XML Input Object

The Integrator XML input object allows Integrator to extract tabular data from XML (Extensible Markup Language) documents. An XML document describes a tree of elements and attributes. Since Integrator processes tabular data, the XML input object extracts data from this tree in the form of rows and columns. XML is defined by the World Wide Web Consortium (W3C) through the recommendation at http://www.w3.org/TR/xml.

Integrator uses the XPath query language to identify a set of nodes that will become rows, and uses XPath expressions to identify the column values relative to these nodes. This technique allows a large number of different XML documents to be accessed and converted into tabular format. XPath is also defined as a W3C recommendation: http://www.w3.org/TR/xpath20.

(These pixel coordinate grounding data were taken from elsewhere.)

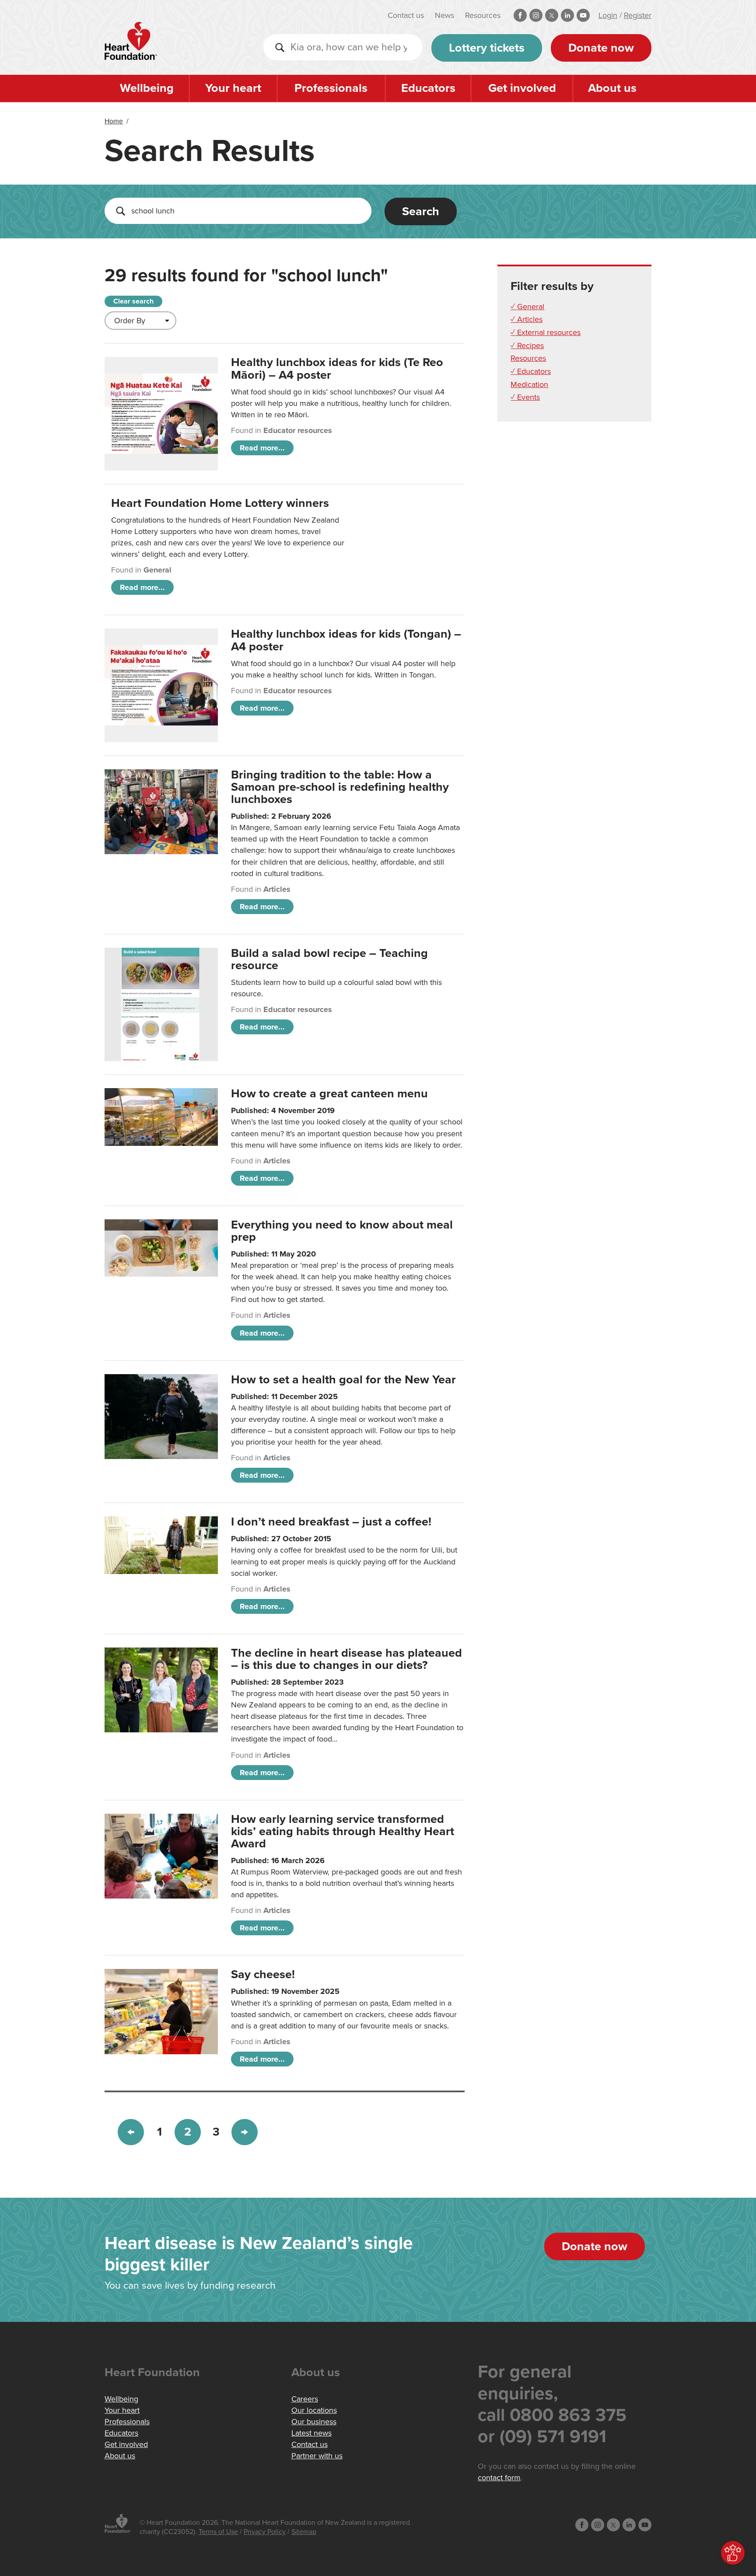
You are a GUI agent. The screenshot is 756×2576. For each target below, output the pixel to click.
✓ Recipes (527, 345)
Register (637, 15)
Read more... (262, 448)
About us (612, 88)
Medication (529, 384)
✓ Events (525, 397)
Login (607, 15)
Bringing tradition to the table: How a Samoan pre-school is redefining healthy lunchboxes (340, 787)
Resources (482, 15)
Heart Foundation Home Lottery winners (220, 503)
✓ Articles (526, 319)
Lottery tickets (487, 48)
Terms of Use (218, 2531)
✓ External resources (546, 332)
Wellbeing (147, 88)
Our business (313, 2421)
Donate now (601, 48)
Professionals (331, 88)
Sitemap (303, 2531)
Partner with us (317, 2456)
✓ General (527, 306)
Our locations (314, 2410)
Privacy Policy (265, 2531)
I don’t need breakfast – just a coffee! (331, 1522)
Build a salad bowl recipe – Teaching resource (329, 959)
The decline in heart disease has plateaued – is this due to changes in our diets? (346, 1659)
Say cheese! (263, 1974)
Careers (304, 2399)
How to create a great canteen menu (329, 1093)
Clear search (133, 301)
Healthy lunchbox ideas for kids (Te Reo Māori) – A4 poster (337, 368)
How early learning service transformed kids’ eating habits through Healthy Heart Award (342, 1831)
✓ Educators (531, 371)
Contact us (406, 15)
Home (114, 121)
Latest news (311, 2433)
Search (420, 211)
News (444, 15)
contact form (499, 2477)
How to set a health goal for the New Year (343, 1379)
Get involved (522, 88)
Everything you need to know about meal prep (342, 1231)
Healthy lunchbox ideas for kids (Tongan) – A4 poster (346, 640)
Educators (428, 88)
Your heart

Although it is a fairly powerful expression language, the simplest of expressions should be able to extract most data from an XML document. The abbreviated syntax should be sufficient for most purposes.

The XML input object reads the entire XML file into memory in order to search and access the nodes quickly. When processing large XML input files, you may want to stage them into tab-delimited files before continuing with other processing.

XML Attributes

Attribute Type Description
input_type
(required)
String Identifies the object as an XML input object. The value of this string is "XML".
input_type = `xml`,
filename String Defines the file name for the XML input file.
filename = `..\\DI_Projects\\xml\\invoice.xml`,
match String

Defines an XPath expression to match the nodes that will be returned as rows of input. Each matching node will result in a row being returned for that node. The column values are defined using the columns attribute described below.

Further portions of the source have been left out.